La prima lamentela che viene mossa è quella dell’orario. Se Milano è una città internazionale, cuore della finanza italiana e della moda, perché – perché – la metropolitana termina così presto? Il servizio inizia alle 6 e termina a mezzanotte e mezzo per tutta la settimana (stavolta sul sito del comune non parlano di confronti con altre città europee) e obiettivamente, come si dice a Milano, questo è uno sbatti. Sì, certo, avanti: parlateci delle linee di bus sostitutive, gli autobus N26 o N24 che passano quando la metro è chiusa.

Parlateci di questi fantastici autobus che passano una o due volte all’ora, spesso nelle notti del weekend stracolmi di gente; che della serie: o lo prendi al volo o aspetti alla fermata a Romolo mezz’ora. Poi le frequenze in certe fasce orarie. Sarà accaduto a molti cittadini di trovarsi il venerdì sera, dopo una lunga e stressante settimana, sulla banchina — a Missori, a Moscova, a Centrale – ad aspettare un treno fissando quel simpatico tabellone che indica 9 minuti d’attesa per i prossimi vagoni – una collega, una volta, mi ha mandato una foto del timer che indicava (il venerdì alle 20) dodici minuti di attesa con scritto: questa la tengo per quando un giorno vorranno farmi la multa (approved). Tempi di attesa simili non sono propri di una città internazionale.

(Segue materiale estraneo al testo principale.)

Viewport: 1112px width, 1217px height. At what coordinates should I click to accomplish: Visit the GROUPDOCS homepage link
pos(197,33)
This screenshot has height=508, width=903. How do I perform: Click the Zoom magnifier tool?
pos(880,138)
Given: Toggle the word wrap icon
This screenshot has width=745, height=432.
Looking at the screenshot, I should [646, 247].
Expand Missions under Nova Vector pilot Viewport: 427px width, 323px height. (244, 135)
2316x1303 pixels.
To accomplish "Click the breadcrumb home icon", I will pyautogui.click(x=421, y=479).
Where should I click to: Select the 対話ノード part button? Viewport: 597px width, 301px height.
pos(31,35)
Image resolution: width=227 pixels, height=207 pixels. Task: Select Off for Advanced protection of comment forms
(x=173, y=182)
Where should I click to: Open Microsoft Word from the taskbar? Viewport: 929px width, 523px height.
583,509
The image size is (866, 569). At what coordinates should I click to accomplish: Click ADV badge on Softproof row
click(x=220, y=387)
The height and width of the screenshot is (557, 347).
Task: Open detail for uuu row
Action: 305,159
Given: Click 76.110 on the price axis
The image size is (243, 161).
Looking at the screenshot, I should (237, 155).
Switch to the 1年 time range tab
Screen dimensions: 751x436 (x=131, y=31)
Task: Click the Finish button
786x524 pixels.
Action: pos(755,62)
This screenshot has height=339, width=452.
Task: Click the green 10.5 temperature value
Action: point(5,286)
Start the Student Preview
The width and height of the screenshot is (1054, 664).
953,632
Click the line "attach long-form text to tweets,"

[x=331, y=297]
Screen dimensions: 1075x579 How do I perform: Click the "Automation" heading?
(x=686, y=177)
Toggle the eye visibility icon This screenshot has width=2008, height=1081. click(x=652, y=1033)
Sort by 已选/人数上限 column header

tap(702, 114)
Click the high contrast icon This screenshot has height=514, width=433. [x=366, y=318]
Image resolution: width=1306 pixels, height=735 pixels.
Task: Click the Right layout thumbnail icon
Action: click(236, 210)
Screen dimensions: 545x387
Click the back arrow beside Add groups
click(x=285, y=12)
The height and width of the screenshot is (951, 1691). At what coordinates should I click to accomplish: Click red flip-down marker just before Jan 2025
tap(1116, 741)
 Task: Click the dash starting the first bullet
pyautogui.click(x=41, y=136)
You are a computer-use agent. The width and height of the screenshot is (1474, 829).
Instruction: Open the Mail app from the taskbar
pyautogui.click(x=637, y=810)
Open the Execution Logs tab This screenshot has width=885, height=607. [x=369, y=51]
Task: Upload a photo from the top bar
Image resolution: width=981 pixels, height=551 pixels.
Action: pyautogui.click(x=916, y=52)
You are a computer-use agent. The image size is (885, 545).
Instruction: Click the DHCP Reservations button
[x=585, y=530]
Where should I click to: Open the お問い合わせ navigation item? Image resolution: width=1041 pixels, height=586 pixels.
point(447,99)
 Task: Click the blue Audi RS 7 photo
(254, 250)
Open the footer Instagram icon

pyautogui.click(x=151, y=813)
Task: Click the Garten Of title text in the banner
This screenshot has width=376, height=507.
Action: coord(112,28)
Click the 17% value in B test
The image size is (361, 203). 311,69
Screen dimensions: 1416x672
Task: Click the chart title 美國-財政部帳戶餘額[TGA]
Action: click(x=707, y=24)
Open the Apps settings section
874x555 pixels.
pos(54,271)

A ciò si può unire i controlli molto blandi del personale ai tornelli. Quando hai sborsato 40 euro per un abbonamento mensile o speso due euro con il contactless vedere il tizio o la tizia di fianco che scavalca mentre dentro il box il personale legge il giornale non è piacevole, ma sicuramente ci sono problemi più grandi. Come i molti ritardi dei tram anche nelle vie e nelle zone centrali della città (altra grande perla di un ex collega: «Pago 40 euro di abbonamento per andare sempre a pied» – ma qui sono meno d’accordo: alla fine bisogna pur sempre combattere con il traffico).

Ora, cittadini di Roma, Napoli, Genova, Torino e in generale di qualsiasi altra grande città dove esiste il trasporto urbano: sono sicuro che obietterete che «Ah, magari avere i mezzi di Milano». Avrete da dire che nella vostra città i tram sono scomodi e in ritardo, che puntualmente questa o quella fermata della metro è chiusa, che le banchine sono sporche, o che perennemente qualcosa non funziona. Lo so, a Milano il servizio di customer care è efficiente, quasi mai le fermate chiudono e, in generale, tutto funziona (anche perché, in effetti, non è che Milano abbia le dimensioni di Los Angeles). Ma funziona in modo sufficiente, non certo in maniera strabiliante come appare dopo essere stati un paio di giorni in città. Quindi il caro biglietti è giustificato: i costi aumentati ci sono per tutti e ogni azienda prende le sue decisioni per tutelare le casse. Ma smettiamola, smettiamola di dire che i mezzi funzionano a meraviglia.